As my fellow blogger Tony Sachs pointed out in his thoughtful essay "Burnout" a couple of weeks ago, home taping really is killing the record business after all. File-sharing seemed like a much bigger scare in 2000, but it's turned out that extensive replication of legitimately acquired music via CD burners is the real industry killer. A burner costs less today than a tape deck did in 1982 -- hell, a 52x burner today costs about the same as a brick of 10 high-bias blank tapes! -- making duplication faster, easier and cheaper than ever before.

And yet, The National and their label are more or less encouraging me to spread Boxer around. They're just being realistic, you might say, because I'm likely to share it anyway. Or maybe they've singled me out as a certain type of consumer because I'm buying an LP in this day and age, taking it for granted that I'm one of Malcolm Gladwell's mavens. Either way, they've entrusted me with extra copies, to spread around at my own discretion. This is new.

They didn't have to do this. They could've decided that each weirdo who buys an LP record is one fewer person who can duplicate Boxer easily, and left it at that. (I might've bought a CD instead!) They could've given me just one download, so I'd have it in both analog and digital versions; I still could have shared it, but not so quickly and easily. Even more simply, they could've asked me not to spread it around -- a strategy that, believe it or not, has worked before.

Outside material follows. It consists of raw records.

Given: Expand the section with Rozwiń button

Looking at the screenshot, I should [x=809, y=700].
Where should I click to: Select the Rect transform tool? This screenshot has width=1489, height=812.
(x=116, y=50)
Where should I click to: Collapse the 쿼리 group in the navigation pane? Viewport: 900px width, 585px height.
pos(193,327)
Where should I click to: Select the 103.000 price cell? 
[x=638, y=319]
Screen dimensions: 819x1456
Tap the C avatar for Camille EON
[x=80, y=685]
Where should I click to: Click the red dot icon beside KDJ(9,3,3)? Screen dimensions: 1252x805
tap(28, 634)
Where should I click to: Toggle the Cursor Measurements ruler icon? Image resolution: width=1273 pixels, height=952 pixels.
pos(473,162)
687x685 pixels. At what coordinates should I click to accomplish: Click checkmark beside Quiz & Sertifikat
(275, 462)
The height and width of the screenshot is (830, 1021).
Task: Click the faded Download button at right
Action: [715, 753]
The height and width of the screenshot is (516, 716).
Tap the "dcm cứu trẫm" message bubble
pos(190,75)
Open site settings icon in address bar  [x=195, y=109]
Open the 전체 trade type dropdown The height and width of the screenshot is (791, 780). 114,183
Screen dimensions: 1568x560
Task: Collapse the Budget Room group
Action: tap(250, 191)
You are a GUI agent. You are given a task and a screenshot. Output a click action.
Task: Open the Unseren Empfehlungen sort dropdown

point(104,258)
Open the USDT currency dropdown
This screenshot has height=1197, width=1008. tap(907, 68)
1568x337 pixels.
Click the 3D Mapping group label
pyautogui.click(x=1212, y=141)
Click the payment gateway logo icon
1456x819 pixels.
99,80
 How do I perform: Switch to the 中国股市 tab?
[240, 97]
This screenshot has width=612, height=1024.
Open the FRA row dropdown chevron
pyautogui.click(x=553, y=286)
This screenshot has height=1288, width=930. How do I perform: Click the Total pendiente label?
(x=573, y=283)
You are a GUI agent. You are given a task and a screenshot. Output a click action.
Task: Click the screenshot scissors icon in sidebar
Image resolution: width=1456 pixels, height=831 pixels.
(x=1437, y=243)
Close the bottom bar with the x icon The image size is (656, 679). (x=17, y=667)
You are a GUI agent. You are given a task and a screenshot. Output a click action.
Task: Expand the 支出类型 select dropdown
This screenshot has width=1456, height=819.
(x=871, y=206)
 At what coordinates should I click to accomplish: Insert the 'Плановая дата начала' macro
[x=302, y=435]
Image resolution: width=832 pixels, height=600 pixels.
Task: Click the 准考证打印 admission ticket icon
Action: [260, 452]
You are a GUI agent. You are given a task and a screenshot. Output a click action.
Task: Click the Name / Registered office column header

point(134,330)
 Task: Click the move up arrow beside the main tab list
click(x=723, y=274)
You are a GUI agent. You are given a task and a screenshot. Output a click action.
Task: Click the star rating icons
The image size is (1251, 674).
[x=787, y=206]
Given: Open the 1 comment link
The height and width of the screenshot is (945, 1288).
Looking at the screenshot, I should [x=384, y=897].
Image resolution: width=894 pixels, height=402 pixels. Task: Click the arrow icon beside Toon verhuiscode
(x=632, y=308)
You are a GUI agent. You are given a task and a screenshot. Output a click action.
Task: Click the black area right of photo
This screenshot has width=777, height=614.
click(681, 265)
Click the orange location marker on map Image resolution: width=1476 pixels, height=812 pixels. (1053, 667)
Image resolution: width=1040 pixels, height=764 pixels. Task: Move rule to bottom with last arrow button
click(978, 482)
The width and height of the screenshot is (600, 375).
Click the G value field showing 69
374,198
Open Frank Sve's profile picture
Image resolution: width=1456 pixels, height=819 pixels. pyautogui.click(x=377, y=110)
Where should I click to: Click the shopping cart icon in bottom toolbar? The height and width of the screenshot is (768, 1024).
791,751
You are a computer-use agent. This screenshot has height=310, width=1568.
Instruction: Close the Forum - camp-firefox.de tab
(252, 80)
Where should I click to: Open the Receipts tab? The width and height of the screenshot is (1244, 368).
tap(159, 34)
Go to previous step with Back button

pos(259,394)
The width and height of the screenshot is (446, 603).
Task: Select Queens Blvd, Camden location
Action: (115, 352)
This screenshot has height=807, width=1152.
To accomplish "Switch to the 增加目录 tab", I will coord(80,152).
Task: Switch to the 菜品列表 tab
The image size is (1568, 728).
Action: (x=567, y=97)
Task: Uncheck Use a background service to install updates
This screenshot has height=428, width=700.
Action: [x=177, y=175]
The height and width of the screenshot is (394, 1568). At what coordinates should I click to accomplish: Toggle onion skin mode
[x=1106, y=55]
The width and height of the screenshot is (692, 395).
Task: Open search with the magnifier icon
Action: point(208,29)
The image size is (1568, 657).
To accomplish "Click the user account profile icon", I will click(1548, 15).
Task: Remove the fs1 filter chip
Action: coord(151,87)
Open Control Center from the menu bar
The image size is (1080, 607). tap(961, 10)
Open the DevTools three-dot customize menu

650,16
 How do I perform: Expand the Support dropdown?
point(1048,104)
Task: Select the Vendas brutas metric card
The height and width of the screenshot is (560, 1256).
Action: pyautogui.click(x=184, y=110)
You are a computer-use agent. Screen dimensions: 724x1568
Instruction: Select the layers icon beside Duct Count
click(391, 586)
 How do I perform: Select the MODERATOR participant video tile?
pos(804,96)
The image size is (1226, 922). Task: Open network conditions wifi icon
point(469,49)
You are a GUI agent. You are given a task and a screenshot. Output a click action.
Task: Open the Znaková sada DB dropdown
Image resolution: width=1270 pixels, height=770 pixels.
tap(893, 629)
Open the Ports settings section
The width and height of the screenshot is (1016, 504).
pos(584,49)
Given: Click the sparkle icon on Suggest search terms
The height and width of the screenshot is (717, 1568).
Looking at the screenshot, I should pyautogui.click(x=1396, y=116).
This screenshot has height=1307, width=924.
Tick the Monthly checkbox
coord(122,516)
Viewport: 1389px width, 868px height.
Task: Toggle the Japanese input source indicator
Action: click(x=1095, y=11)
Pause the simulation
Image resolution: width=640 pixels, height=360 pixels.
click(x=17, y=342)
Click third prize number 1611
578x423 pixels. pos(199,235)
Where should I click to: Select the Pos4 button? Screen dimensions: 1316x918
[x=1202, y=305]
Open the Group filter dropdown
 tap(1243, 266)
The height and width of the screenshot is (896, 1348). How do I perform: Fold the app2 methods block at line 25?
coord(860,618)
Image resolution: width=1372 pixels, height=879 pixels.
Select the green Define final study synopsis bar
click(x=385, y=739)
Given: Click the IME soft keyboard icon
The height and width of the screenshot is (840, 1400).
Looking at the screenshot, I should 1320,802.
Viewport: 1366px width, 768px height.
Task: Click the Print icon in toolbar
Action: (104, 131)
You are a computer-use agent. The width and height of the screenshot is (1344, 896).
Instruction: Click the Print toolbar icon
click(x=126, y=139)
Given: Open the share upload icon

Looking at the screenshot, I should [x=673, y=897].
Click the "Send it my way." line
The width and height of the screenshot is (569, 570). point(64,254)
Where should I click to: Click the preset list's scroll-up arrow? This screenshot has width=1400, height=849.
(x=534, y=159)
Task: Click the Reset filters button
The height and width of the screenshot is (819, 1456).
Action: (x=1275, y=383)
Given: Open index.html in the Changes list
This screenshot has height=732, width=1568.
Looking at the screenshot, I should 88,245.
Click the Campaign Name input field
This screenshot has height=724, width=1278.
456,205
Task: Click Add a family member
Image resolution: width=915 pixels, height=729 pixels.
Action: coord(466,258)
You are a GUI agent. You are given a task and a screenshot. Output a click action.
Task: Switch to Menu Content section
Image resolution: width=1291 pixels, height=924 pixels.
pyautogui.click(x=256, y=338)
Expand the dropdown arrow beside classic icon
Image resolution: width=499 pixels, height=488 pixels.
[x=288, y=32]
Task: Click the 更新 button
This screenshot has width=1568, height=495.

But by offering me three additional copies, they are practically begging me to give Boxer as a gift. It's as if they'd thrown in a couple of blank tapes, back in the early 1980s. "Being stingy isn't the answer," Sachs wrote of record labels in search of a solution to their woes, and Beggars Banquet knows this. I gave the extras away.

Does this strategy help The National? Yes, and let me stamp your right hand as I say that. If I'd been smart enough to buy tickets early, I would've paid $16 and brought a friend to see the band play last Wednesday night in San Francisco. (Some people paid $50 or more via Craigslist, as demand far outpaced supply.) The National turned away customers at the door that night, and yet surely drove away with a few thousand dollars in the till. I would guess that they make more money on the road -- particularly if they're selling out rooms every night -- than from record sales. Throw in some merch sales, and they could've made back everything they gave away to my friends.

As The Deal's Matt Miller pointed out in his cover story last week, that'd be normal. "We're seeing CDs turn into promotional tools for the live tours," rather than the other way around, Festival Network head Chris Shields told Miller. [Full disclosure: The Deal is my full-time employer.] So if The National gives away three copies of its record for every one sold, it's really just making more people show up at their gigs, where they'll make most of their money. More fans means more income for The National, as long as they're a touring outfit.

Strangely enough, giving away freebies may benefit Beggars Banquet in the end too. People walked out of The National's show with CDs in their hands -- sales that didn't require a cut for the record store. If I send the all-digital Boxer to my friend in New York, she might shell out for their previous album Alligator. Once the label has sold an LP to me, it costs them virtually nothing to send out a couple of free downloads to my friends. They'll talk up Boxer, and heighten the buzz. For the label, the hardware was the hard part.

I paid $11.98 for Boxer. Beggars Banquet is acknowledging that at least three people will own a copy as a result, essentially pricing the album at about $4. We're still waiting for CD prices to fall, as consumers were promised 20 years ago, but maybe this is a sign of things to come. It's probably easier for independent labels to get away with this sort of thing, given that their customers tend to view record-buying as conscious support of developing artists, but I have to wonder if the majors couldn't take a lesson from this too. Why not drive down the price of music, if it's going to result in increased popularity? How much could you just give away, and still make money?